İşte yıldızlar ortaya çıktı. Bir Ortega, oyunu alıp götürdü. En kiritik anlarda yaptığı işlerle kendisini gösterdi. Ama attığı tekme bu güzel hareketlere gölge düşürdü.
Bir yıldız daha vardı, o da Tuncay'dı. G.Saray'ın hem sağ tarafını, hem de sol tarafını felç etti. Sonradan uzun zamandır oynamayan Yusuf da ortaya çıktı. Ve o da yıldızlaştı.

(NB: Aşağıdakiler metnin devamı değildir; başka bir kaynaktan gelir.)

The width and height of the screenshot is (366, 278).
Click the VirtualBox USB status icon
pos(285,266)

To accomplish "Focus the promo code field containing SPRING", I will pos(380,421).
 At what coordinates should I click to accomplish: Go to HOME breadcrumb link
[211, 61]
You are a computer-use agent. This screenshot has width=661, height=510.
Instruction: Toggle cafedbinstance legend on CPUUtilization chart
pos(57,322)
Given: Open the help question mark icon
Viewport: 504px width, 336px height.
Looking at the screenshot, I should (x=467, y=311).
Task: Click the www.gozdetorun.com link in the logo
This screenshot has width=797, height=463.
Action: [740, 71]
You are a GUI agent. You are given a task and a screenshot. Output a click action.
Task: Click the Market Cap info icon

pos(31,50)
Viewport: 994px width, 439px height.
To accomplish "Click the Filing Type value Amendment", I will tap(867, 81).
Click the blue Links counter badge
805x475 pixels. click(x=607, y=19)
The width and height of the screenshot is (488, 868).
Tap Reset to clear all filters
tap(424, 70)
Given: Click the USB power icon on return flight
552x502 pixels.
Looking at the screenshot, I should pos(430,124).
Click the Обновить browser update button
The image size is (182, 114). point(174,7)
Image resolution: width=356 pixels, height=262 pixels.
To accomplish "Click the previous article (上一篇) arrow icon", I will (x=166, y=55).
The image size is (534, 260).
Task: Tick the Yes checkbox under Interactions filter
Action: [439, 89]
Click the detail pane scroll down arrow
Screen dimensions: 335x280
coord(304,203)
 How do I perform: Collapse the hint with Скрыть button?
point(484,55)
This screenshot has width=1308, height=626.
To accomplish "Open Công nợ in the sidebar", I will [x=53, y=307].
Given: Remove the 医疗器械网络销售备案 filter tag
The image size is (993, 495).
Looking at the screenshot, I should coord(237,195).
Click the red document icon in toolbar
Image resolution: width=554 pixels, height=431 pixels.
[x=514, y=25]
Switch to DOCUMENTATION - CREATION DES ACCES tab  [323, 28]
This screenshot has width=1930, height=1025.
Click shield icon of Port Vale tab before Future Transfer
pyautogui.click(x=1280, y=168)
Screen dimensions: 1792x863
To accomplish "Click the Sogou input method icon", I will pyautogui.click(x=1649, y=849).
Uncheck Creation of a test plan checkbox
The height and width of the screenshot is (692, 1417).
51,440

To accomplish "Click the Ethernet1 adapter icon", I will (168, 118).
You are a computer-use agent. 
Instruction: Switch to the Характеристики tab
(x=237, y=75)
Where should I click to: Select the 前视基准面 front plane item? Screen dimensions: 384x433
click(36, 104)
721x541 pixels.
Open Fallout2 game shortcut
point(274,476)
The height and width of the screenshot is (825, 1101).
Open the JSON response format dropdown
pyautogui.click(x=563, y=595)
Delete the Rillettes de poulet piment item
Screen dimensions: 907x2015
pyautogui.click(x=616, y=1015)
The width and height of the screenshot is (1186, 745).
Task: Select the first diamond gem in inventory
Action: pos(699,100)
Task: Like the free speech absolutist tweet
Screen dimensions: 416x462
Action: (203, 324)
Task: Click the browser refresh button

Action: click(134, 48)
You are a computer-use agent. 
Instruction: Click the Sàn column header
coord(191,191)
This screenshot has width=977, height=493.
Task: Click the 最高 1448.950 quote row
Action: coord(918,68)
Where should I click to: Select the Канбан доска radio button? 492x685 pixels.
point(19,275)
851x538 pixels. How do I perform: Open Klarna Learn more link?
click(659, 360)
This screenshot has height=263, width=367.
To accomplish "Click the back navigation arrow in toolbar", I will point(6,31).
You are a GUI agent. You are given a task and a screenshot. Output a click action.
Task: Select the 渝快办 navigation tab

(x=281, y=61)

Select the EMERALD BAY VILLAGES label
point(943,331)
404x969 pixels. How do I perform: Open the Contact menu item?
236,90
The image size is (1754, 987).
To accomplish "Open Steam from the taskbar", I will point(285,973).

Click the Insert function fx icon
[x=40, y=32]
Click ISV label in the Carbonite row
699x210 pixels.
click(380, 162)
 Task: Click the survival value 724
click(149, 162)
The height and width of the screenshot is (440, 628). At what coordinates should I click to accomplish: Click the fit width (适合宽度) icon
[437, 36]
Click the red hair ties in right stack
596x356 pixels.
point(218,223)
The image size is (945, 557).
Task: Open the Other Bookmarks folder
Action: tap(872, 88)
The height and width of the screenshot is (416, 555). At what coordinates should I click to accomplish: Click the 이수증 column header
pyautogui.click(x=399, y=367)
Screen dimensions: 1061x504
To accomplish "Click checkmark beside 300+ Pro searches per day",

F.Bahçe'nin attığı ilk 3 gol yanlardan geldi. G.Saray, bunları pek hesaplamamıştı. G.Saray'ı 6 tane gol yedi diye yerden yere vurmam yanlış olur. Çünkü oyunun bir bölümünde bütün kalıpları denedi. Üçlü defans, ikili defans yaptı. Orta sahayı değiştirdi. Hücumda zaman zaman Christian tek başına kaldı. Gelin görün ki, Christian topu kale yerine kendi alanına çekince ilk bölümde daha fazla topla oynayan G.Saray oyuna havlu attı.
Mondragon'un 6 gol yemesine rağmen sabrına hayran oldum. Bu kadar gol yiyeceksin ve sesin çıkmayacak. Yabancı madde atıldı, yine sesini çıkarmadı. O da inanmamıştı kendi defansının hatalarına. O yalnızca savunma hatalarına sinirlendi. Atılan yabancı maddelere değil. Başkan Aziz Yıldırım bile sinirlendi kendi taraftarlarının yaptığı bu olaylara. Oyunun ikinci bölümünde çıktı, kendisini anons yaptırdı. Ama dinleyen yoktu...
F.Bahçe bu maça inanmıştı. G.Saray'da bir gevşeklik vardı. Bu inanç eksikliğini anlayamadım. Hem oyuna hakimsin hem topla daha fazla oynuyorsun. Ama bitirici işler yapamıyorsun.
Ben G.Saray'a bu kadar fark yedi diye kızmıyorum. Kızdığım tek nokta işin ciddiyetine sahip olmayan futbolcular.